Entries for locating words and elements:

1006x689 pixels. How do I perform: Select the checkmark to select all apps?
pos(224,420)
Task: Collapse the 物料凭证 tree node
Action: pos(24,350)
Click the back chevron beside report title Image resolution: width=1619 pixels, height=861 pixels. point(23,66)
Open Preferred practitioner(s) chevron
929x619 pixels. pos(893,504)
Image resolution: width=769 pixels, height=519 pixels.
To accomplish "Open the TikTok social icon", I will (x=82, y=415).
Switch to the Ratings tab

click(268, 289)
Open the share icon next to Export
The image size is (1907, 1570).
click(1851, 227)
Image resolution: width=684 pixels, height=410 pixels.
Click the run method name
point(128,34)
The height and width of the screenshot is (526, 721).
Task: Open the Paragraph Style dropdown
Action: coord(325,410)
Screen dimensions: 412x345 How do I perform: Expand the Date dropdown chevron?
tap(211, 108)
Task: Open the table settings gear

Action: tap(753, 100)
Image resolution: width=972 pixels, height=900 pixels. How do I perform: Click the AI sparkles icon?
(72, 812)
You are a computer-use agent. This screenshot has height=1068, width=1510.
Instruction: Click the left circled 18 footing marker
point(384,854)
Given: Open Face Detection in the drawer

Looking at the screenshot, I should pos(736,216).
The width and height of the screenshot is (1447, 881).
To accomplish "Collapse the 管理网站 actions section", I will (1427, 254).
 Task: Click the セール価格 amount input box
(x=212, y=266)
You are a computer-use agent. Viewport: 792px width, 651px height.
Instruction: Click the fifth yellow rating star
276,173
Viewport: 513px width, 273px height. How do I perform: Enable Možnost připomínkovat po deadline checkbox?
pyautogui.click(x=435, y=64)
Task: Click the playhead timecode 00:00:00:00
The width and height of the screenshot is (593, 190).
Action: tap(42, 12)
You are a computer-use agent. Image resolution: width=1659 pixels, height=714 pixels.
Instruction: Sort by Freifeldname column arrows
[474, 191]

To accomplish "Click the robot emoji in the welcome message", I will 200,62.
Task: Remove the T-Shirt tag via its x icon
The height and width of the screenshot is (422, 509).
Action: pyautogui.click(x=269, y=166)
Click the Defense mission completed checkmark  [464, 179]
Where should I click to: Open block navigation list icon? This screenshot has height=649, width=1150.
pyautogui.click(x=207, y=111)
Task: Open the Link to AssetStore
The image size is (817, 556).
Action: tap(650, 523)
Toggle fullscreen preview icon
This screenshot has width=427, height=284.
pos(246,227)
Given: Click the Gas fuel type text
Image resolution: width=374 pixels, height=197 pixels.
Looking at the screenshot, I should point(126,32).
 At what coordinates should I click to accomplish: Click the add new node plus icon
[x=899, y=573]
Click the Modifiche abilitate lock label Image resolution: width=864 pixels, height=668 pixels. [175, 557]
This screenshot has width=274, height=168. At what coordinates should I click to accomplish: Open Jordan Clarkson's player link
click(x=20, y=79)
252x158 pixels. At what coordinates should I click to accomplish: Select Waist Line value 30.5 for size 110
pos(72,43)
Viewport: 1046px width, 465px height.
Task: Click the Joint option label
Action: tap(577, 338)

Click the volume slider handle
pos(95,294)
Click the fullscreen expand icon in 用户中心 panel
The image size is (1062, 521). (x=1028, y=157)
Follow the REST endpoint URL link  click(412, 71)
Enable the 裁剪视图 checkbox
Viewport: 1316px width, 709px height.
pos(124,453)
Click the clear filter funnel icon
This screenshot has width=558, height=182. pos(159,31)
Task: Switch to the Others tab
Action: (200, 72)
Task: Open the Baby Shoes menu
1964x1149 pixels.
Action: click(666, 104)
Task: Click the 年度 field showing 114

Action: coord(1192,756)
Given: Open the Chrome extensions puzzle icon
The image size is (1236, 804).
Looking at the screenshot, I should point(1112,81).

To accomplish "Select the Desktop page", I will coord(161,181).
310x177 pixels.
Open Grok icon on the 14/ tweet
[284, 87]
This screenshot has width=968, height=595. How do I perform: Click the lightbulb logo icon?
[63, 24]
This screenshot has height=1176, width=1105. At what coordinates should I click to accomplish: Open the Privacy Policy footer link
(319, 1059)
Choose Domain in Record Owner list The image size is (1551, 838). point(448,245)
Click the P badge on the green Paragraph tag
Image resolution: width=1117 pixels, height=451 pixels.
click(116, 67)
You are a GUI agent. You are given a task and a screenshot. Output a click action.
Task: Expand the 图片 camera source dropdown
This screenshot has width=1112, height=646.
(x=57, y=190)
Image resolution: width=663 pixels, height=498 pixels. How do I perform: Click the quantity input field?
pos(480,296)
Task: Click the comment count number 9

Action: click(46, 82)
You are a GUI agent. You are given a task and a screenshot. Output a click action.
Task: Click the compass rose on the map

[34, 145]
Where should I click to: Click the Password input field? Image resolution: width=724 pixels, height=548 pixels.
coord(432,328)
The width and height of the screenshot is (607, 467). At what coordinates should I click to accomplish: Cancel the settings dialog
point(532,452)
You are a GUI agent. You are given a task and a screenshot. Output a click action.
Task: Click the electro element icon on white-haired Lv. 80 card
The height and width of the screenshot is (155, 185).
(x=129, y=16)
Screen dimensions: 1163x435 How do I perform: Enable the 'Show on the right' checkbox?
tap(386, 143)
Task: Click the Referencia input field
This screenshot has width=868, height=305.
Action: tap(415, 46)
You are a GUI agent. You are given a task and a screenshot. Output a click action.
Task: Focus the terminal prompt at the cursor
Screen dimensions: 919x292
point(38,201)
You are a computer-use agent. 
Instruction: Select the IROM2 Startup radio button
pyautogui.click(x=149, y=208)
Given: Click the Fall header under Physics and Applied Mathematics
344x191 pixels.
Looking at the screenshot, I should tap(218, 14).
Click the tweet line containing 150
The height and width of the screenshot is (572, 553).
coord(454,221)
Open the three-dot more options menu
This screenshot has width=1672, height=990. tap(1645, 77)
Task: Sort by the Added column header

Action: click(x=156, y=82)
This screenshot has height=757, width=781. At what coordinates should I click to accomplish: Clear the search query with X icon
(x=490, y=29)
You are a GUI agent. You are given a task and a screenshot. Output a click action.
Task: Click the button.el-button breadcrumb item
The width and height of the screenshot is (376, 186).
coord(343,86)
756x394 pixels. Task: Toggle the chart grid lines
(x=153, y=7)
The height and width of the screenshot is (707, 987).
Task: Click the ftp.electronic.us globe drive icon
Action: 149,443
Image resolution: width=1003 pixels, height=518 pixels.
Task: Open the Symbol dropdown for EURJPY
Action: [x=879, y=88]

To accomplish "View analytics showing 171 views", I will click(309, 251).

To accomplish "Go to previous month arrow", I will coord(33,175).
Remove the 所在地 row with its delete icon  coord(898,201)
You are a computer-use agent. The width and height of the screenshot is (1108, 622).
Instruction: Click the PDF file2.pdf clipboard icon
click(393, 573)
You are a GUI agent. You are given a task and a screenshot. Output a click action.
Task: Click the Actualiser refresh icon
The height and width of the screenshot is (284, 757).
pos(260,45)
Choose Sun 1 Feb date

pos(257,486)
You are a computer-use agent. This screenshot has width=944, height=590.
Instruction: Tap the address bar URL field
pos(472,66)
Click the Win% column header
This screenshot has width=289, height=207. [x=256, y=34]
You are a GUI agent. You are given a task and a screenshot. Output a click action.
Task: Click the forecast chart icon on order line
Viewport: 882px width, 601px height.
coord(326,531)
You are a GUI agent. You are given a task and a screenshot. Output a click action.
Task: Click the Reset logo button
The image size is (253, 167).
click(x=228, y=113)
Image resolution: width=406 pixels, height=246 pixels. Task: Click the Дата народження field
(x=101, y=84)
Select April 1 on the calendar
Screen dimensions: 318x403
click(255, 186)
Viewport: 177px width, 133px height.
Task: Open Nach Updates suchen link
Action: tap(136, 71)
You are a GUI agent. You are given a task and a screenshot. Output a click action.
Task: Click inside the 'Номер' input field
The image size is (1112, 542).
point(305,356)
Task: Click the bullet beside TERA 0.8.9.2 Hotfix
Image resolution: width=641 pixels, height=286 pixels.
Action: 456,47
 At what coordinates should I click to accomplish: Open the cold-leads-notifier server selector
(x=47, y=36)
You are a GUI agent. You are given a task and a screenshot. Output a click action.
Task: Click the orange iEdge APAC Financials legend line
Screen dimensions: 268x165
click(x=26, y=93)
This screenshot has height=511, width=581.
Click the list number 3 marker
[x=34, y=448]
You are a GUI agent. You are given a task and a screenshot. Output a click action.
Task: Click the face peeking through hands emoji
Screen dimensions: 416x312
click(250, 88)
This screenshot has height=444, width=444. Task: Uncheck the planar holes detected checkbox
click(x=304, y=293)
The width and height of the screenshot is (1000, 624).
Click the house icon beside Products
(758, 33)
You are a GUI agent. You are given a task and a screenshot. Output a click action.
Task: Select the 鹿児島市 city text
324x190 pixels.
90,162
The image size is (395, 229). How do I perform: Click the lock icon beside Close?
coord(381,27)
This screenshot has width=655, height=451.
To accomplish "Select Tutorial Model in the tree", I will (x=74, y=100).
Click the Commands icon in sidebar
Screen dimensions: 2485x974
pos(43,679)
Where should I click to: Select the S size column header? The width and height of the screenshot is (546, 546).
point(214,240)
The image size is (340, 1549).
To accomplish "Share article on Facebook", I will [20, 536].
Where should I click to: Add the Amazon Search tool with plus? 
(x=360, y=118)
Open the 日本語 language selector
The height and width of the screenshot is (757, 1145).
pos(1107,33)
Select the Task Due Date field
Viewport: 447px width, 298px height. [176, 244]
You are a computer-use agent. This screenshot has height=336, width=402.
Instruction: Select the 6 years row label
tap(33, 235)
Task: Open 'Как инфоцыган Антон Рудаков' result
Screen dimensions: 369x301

Required task: Report each line from the entries above that contains the word "marker", copying every such line in full.

Solution to this problem:
Instruction: Click the left circled 18 footing marker
Click the list number 3 marker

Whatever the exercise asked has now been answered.